Some hedge funds are refusing to join Greece's bond swap, threatening legal action if the government does not come up with a better offer and complicating efforts to restructure the country's debt.
Greece's private creditors have until Thursday night to decide whether to take part in a bond swap, aimed at avoiding a disorderly default that would drag other countries further into the euro zone crisis.
But several hedge funds are expected to hold out, having bought up small amounts of foreign-governed Greek bonds, estimated to be about 10 percent of the 200 billion euros being restructured.
Hedge funds alone are unlikely to derail the swap but if their strategy works and they agree a better deal it would infuriate other creditors and use up Greek resources. If not, it could drag the Greek government into a lengthy and expensive legal battle just as it needs to focus on bringing back economic growth.

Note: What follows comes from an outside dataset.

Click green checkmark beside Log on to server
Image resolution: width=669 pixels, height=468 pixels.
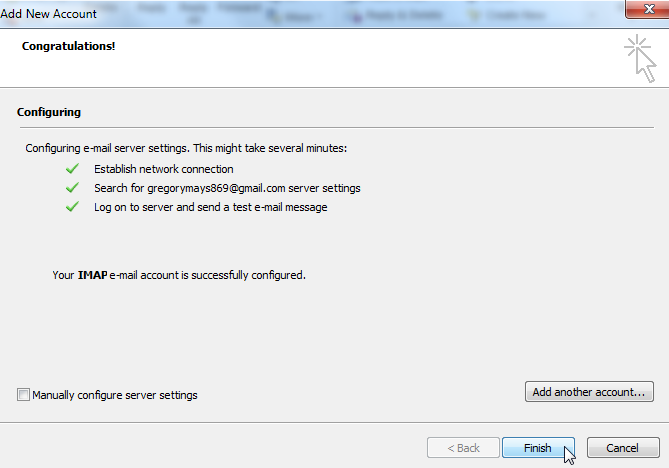click(x=71, y=207)
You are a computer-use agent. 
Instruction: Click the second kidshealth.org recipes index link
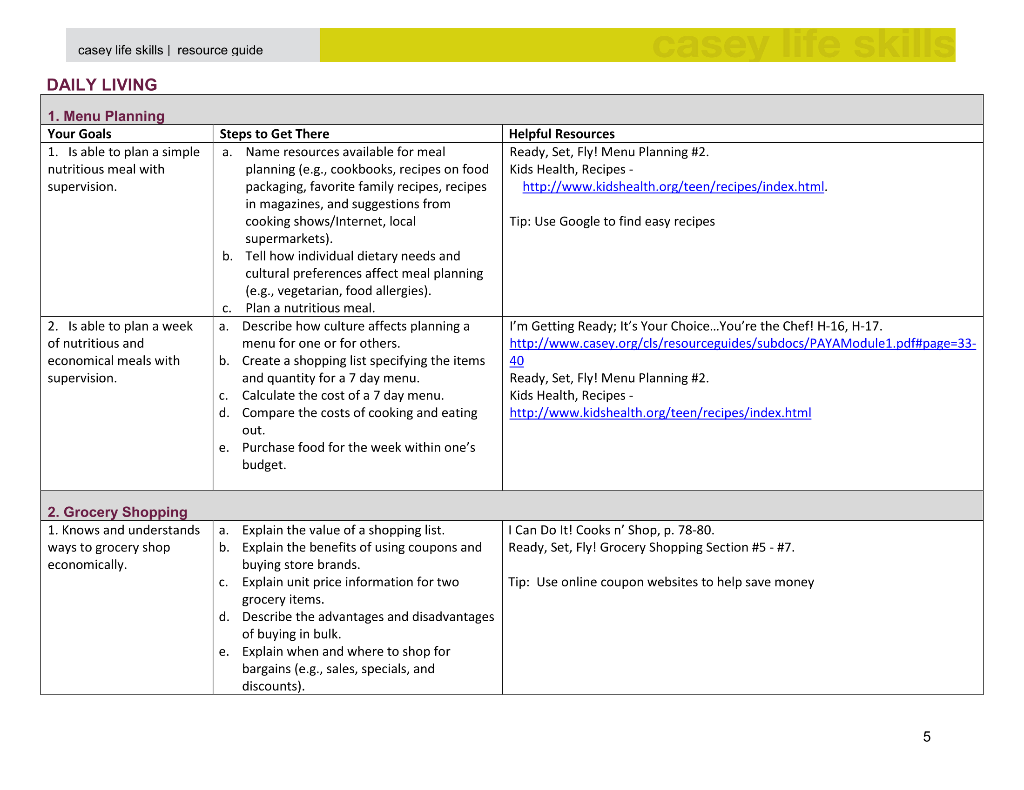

I'm aware of several investors actively considering all of their options, including litigation, said Steven Friel of Brown Rudnick, among the law firms talking to investors about their legal strategies in Greece.
The hedge funds favor the bonds governed by more investor-friendly foreign jurisdictions which limit a country's ability to impose losses. The Greek legal system is seen as likely to be more sympathetic to the government.
Bingham McCutchen, another law firm, said on Monday it was advising holders of a Greek 650 million Swiss franc ($707 million) bond. Bondholders holding a material portion of the bonds had grouped together and were exploring ways to address (their) concerns and to protect the rights of holders, Bingham said.
Hedge funds may now hold a quarter or more of the Swiss franc bonds and of another small 450 million euro bond falling due in May, which is enough to block the government imposing a loss, several bankers and lawyers say.
It is quite clear that those who hold that bond are not well disposed to participate, said a source close to the Greek debt negotiations.
They are hoping the government may prefer to reach a settlement before May rather than default on the payment altogether despite Greek officials saying no better offer will be forthcoming.
Friel at Brown Rudnick said the documents accompanying Greece's bond swap offer left room for bilateral negotiations between Greece and holdout creditors, meaning the country has given itself leeway to negotiate despite its tough stance now.
If there is no settlement, funds may pursue legal avenues - preferably outside Greece. For English law bonds, this could be in the relevant British court for instance, like the High Court in London.
Investors could also think of ways of suing Greece if they are ultimately forced to take losses. If local court challenges fail, some could pursue other high-profile avenues, like appealing to the European Court of Human Rights on the basis investors' property was unlawfully taken.
Legal challenges can be a lengthy and costly business for investors too, however.
Hedge funds have been known to pursue cases against countries in default across all kinds of jurisdictions until they hit on one that works for them. Elliott Management, a fund specializing in these tactics, managed to get money out of Peru via Belgian courts 12 years ago.
Funds will often have to follow a money trail, trying to seize a country's assets abroad, though this can take years. Argentina, which defaulted on its debt a decade ago, has still not settled with some creditors that held out during its restructuring.
The Greek case might also be more complicated than previous sovereign defaults like in Argentina or Peru, putting some investors off.
One hedge fund that had earlier told Reuters it was considering legal options said it had now decided to agree to the swap, even though that would mean a small loss.
Hedge funds trying to get money out of Argentina for instance were able to appeal to bilateral investment treaties the country had with the United States. Under these treaties, investors can fight losses being imposed on them in international courts, making appeals to panels such as the specialist International Centre for Settlement of Investment Disputes (ICSID) easier.
Other avenues include the International Chamber of Commerce or UNCITRAL, a body that regulates international trade in cooperation with the World Trade Organization, lawyers said.
Greece has bilateral investment treaties with 39 countries but many of these are impractical, said Michael Nolan, a litigation partner at Milbank Tweed Hadley & McCloy in Washington.
It has treaties with countries such as Syria and Vietnam, with the only really relevant country being Germany - where the treaty is so ancient it does not have the necessary arbitration provisions, he said.
Greece's economic recovery may also not be as certain as in Argentina's case as it cannot devalue and does not have such a strong export market to boost its coffers.
Argentina historically has had a boom and bust economy. If you brought an international legal claim, it may be in part because you thought that, by the time the case was over, Argentina could have the money to pay an award against it, said Nolan from Milbank Tweed Hadley & McCloy.
With Greece's economic situation, one has to wonder if the game is worth the candle.